The selection of the wind data has nothing to do with the properties of the PSDs except that we need to know the target interval
winlen_seconds
. But how we select the times from the wind data is specific to that data set. So for now, I suggest, that the Analyzer only needs to receive the final timelist. And we can provide a separate functionality that inrpolates the wind (or whatever) data to the right time grid and then allows customized selection. Maybe we could create a basic function, which can take the Analyzer as input and a tuple of times and values to interpolate. But extracting time and value from the raw data most likely needs a customized function because you never know how tims are provided, which columns to use etc. For selection, we also might require an intermediate, manual step, although we could probably build something standardized for simpler selection rules. -
Treat error due to merging of different sampling rates (GR.BFO..BHZ 30-Nov-2011)
- dataqc
-
process Options: - code - starttime, endtime - processing paramters - inventory_routing_type - sds_root
-
available Options: - code
-
plot needs to be able to differentiate between timelist and time range as input
Options: - code - starttime, endtime or timelist - -a, --a :plot all - -s, --spectrogram - --amplitude - --spectrogram3d
Calls: - dataqc plot code 2020-12-01 - dataqc plot code timelist.txt - dataqc plot code 2020-12-01 2020-12-02 2020-12-03 ... - dataqc windfilter wind.txt 2020-12-01 2021-01-01 3600 0 5| dataqc plot code
-
-
Logger managment
- Make logfile optional
- Make logfile destination optional
- Set logger from commandline
-
pass timelists or time range to Analyzer.get_data() via command line: Would be cool if the CLI would determine on its own whether the user gave
- 1 starttime, assuming time range until today
- 1 starttime, 1 endtime, defining a time range
- a file with a time list
- take time list from pipe However mutually exclusive mandatory arguments are not exactly planned in argparse. As of now, I think, we would need to build a relatively complicated if-else and try-except sequence to distinguish all the above cases. Maybe it is easier to pass them all as optional arguments and if no optional ars are given, we plot the entire available time range
-
base.GenericProcessor.expand_nslc(): add note to docs, that starttime, endtime must be set here as arguments so they can be called in child classes (e.g. for sds.db), even if they are not used in the base implementation.
-
For new Analyzer: when filtering for timelist, could we make it store the time range psd so that applying a different filter does not require reload?

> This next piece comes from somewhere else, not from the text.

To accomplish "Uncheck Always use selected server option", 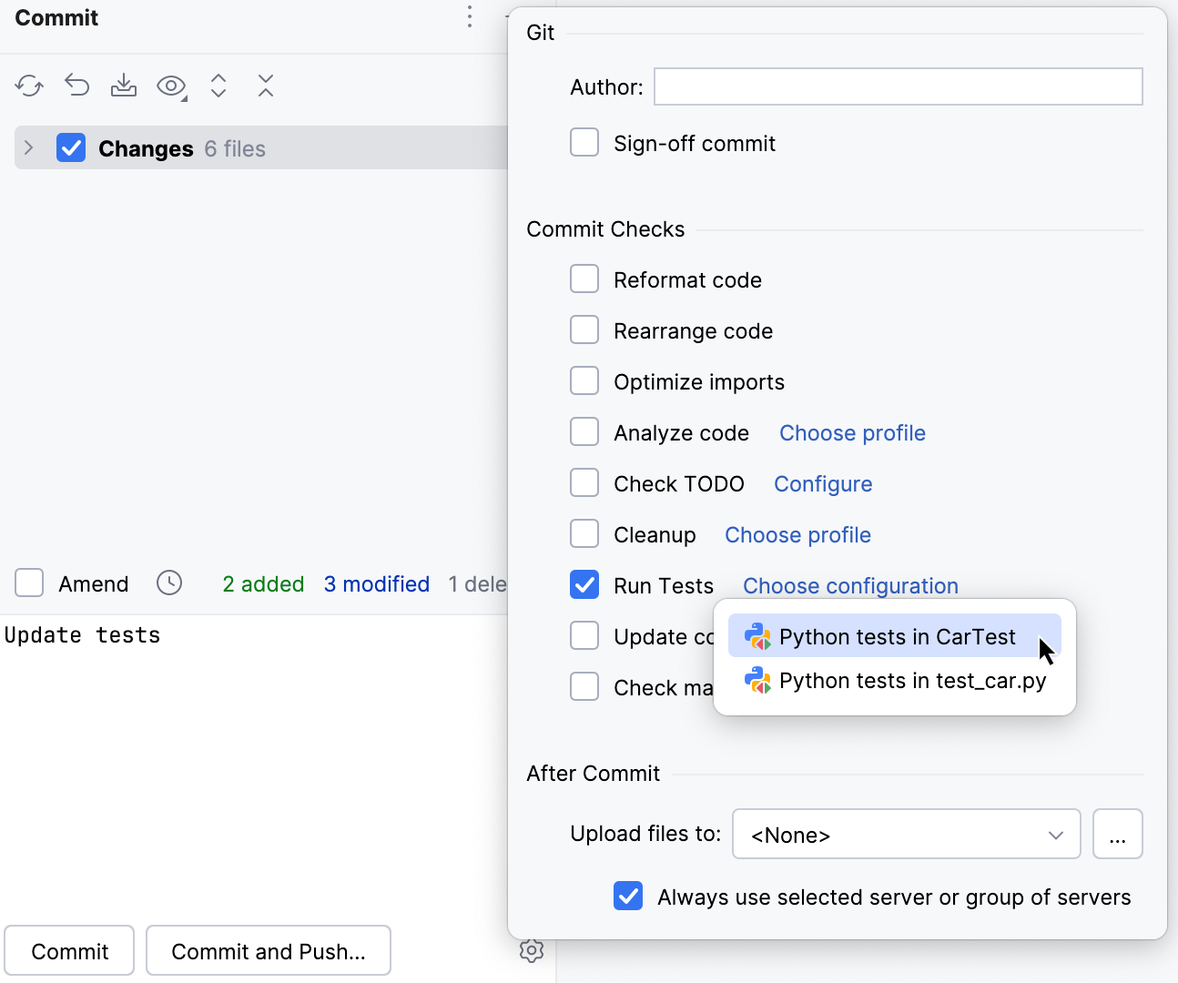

For the CLI it probably does not matter but for interactive use in ipython/jupyter it might be nice if you don't have to reload everything when you change the timelist.
-
to get metadata from HDF5 files (Interpolator) is it more efficient to access metadata dirctly?
-
Management of HDF5 output files: naming conventions, setting of start/endtime, determination of necessary array dimensions I tried allow any kernel_shift for the interpolator and thus every possible window size in the ProcessedData. Turns out though that this makes the handling of the continuous year/month/day/-output files horribly complicated. Especially, it makes it impossible to recompute a single file because the start/end date depends on the previous file and thus from the very first startdate in the sequence. Life would be much easier if we only allow window sizes that divide 24h without remainder. ....
-
DOC: Add note that window sizes are restricted to values that make integer quotients with days.
-
Interpolator: add kernelsize/shift as attributes?